(READING TEXT)

32-ounce brown glass growlerThe upside to bringing a growler to a brewpub is portability. The downside is the need for refrigeration shortly after filling, and depressurization beginning with your first pour.

Craft beer needs to be kept cold, because nobody in the craft brew world is pasteurizing their tapped product. The expense and effect on the product’s flavor aren’t worth the resulting boost in shelf life. After all, this beer isn’t meant for shipping around the world.

Kept properly chilled, a keg of craft beer remains as flavorful and devoid of bacterial infection for the last pour as it was at the first. The same goes for a growler. So, fill after tastings are done and pints drained, and put it in the fridge as soon as possible thereafter. That’ll keep it fresh.

Depressurization is a problem with most growlers. They have, at best, a clamp-shut cap not unlike a canning jar. Others, particularly glass 32-ouncers, have a simple screw-on cap. Either way, this keeps CO2 dissolved in the beer, particularly if the growler has gotten a good fill, devoid of foam right up to the rim, but only until they’re opened. Once the cap is off, though, gas begins migrating out of the beer and wafting away into your kitchen. Shut the cap and the CO2 still has all that space occupied by the first pour to expand into, which means the beer begins going flat right away. There is, however, a solution for this.

Growlerwerks µKeg behind a pint of beerGrowlerWerks makes a stainless steel product call the µKeg (micro keg, at left with a just-pulled pint of Dü Hast Bier, a zwickel lager (5.2% ABV, 18 IBU), Wort Hog Brewing Co, Warrenton, Virginia) that has two unique features. First, a CO2 soda charge is secured under the cap and tightened up into a regulator, which is controlled by a dial in the top of the cap. After the growler is filled to a mark an inch or so under the rim, the cap is screwed on and the regulator dial turned.

The second unique feature takes over here: a pressure gauge attached to the bottom of a sight glass, topped with a miniature tap handle. As the regulator dial is turned, the gauge registers the pressure inside the growler.

Kegs are kept at around twelve pounds per square inch of pressure, with variation among beer styles ranging from higher pressure for light-bodied, crisp beers to lower pressure for darker and boozier brews. Twelve is a good ballpark number, and experimentation with the right setting is key. At the initial fill a pressure of about 8 or so is sufficient. By the time a stainless steel-walled growler is gotten home and into a refrigerator, the beer temperature will have risen and with it, the growler’s internal pressure. Over-pressurizing a growler yields a foamy pour, so better to leave the pressure slightly low until the beer is chilled down. It can be adjusted once the first cold pour is pulled.

(End READING TEXT)
(DATA EXTRACTS)

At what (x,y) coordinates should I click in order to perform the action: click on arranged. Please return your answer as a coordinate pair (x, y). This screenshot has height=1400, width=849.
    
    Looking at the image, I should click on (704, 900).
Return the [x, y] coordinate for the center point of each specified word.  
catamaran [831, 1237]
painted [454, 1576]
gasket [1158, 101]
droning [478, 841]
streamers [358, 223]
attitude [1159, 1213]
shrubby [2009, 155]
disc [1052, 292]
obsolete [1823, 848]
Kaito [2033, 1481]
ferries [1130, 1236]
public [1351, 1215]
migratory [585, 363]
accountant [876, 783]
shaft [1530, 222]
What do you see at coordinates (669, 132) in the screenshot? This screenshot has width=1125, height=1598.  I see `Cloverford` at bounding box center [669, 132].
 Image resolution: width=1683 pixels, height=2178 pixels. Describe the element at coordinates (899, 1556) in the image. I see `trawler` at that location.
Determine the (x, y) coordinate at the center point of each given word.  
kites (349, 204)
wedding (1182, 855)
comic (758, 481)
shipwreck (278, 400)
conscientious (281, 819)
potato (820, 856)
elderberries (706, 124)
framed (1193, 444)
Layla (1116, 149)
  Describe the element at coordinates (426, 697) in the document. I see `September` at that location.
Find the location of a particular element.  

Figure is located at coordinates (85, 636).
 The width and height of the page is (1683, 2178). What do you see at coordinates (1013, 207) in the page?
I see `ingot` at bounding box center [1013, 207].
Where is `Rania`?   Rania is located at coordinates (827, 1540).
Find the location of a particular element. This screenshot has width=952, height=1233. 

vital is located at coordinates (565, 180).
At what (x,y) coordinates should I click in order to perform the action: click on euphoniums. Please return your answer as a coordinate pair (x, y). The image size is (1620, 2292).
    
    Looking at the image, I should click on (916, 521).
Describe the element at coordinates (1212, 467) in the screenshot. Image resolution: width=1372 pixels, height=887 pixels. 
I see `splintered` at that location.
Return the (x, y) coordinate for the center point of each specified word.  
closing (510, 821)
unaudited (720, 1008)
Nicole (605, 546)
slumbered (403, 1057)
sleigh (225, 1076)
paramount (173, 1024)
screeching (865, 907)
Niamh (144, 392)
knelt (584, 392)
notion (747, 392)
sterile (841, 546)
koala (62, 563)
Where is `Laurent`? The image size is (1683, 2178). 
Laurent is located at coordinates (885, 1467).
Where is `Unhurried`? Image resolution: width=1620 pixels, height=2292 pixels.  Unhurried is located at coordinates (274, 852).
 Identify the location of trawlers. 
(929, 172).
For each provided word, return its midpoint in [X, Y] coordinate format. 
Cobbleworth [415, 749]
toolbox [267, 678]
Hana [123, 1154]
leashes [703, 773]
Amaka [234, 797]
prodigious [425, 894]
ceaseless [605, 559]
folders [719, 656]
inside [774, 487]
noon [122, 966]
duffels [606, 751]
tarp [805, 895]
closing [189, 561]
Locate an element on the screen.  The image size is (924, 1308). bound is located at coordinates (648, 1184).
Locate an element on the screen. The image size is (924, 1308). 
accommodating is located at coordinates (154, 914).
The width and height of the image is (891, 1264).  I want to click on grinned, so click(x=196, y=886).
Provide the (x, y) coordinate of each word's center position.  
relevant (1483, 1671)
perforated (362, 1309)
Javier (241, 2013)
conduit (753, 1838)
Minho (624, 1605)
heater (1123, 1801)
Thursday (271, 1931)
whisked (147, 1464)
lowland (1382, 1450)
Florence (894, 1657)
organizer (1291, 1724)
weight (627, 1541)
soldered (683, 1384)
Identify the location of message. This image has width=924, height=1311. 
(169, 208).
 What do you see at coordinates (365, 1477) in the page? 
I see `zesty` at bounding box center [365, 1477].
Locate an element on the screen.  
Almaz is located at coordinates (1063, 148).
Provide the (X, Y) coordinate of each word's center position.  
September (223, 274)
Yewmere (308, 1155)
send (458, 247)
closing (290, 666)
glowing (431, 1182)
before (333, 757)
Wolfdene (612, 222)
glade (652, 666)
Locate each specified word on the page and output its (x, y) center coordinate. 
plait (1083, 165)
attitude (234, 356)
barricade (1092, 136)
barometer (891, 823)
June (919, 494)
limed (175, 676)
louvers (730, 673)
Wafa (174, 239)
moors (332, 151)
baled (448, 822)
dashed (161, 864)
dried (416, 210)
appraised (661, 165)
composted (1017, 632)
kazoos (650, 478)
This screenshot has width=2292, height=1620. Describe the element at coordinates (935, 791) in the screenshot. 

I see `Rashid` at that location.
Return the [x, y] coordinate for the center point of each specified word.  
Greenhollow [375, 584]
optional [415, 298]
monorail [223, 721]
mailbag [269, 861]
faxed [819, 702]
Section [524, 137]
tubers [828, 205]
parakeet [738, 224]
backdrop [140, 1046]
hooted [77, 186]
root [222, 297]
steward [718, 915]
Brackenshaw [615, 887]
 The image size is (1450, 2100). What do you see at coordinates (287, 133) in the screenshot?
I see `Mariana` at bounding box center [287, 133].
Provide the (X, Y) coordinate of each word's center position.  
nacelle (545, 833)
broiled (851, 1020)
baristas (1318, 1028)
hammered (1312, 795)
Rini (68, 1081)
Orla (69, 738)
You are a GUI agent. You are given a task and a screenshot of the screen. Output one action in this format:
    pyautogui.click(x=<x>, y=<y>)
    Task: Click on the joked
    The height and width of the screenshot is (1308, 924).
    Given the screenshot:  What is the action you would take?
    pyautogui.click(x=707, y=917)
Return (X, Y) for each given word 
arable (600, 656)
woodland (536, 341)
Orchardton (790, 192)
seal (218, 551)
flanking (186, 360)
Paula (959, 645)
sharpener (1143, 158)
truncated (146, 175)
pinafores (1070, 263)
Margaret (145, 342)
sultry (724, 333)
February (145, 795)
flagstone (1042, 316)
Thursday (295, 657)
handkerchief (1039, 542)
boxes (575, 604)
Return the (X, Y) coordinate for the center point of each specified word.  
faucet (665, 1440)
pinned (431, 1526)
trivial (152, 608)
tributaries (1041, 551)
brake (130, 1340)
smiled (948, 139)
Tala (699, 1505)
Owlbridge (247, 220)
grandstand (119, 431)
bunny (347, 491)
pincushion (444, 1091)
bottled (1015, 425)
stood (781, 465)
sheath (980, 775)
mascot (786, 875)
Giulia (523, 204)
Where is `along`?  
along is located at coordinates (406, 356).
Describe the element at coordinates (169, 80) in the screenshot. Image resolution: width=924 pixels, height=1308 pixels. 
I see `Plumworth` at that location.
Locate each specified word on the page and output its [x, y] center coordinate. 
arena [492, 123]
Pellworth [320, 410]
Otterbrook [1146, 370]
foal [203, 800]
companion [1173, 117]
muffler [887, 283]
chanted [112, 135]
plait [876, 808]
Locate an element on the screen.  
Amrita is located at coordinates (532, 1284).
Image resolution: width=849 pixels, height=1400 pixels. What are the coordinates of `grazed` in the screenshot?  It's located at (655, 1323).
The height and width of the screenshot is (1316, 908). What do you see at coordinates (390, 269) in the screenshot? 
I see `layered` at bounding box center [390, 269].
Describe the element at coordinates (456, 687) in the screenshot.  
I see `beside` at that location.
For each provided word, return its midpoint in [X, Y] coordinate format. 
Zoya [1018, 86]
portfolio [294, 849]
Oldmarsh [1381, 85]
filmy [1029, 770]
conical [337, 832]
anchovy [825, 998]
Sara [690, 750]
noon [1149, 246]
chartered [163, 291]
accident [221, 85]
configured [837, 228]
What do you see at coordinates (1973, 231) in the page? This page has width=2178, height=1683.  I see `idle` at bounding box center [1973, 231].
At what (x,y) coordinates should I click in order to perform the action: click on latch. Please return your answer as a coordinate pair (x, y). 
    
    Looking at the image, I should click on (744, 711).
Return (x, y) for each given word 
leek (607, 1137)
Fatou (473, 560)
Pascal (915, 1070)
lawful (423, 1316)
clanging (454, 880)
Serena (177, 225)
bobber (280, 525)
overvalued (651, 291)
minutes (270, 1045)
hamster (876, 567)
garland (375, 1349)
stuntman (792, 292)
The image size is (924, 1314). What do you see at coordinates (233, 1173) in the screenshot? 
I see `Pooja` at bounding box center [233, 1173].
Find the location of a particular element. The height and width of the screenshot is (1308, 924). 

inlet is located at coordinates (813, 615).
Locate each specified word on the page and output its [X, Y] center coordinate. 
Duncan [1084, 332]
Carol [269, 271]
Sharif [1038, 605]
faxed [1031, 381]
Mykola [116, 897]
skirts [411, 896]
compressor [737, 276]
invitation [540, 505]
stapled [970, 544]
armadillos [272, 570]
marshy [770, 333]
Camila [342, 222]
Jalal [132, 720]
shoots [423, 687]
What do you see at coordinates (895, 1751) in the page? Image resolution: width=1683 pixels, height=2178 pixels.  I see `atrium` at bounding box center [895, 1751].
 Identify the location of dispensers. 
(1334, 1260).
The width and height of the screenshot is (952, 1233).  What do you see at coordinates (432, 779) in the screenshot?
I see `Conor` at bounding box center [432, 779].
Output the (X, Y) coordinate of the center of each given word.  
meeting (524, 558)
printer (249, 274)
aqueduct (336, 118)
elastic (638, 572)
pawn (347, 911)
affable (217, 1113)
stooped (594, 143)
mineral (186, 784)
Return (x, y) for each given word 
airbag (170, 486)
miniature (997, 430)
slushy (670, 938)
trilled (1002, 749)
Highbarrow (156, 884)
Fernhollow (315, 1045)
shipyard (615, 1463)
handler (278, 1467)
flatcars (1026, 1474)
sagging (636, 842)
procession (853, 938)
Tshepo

(End DATA EXTRACTS)

Carry on the text about growlers and keeping craft beer fresh, picking up after its last sentence. The data has no connection to the text about growlers and keeping craft beer fresh.

Whether you’re new to the craft brewery scene or you’ve been making visits for years, no doubt you’ve seen one or two growler-bearing customers stroll in over the course of each hour. I was sitting at a brewpub with a friend years ago when a woman came in, pushing a stroller. A baby sat in the seat, and four glass 64-ounce growlers were nestled in the fabric tray underneath. She was a serious beer fan wielding a double-duty stroller. Unusual, but not surprising.

These vessels are common everywhere, and every brewery I’ve visited includes a price for filling at least a 64-ouonce growler on their menu. Most will fill a 32-ouncer for half that, and a 128-ouncer for double. If taking home your favorite craft beer appeals to you, ask the bartender whether they sell growlers. Many do. The µKeg mentioned above is available on Amazon, as are many others.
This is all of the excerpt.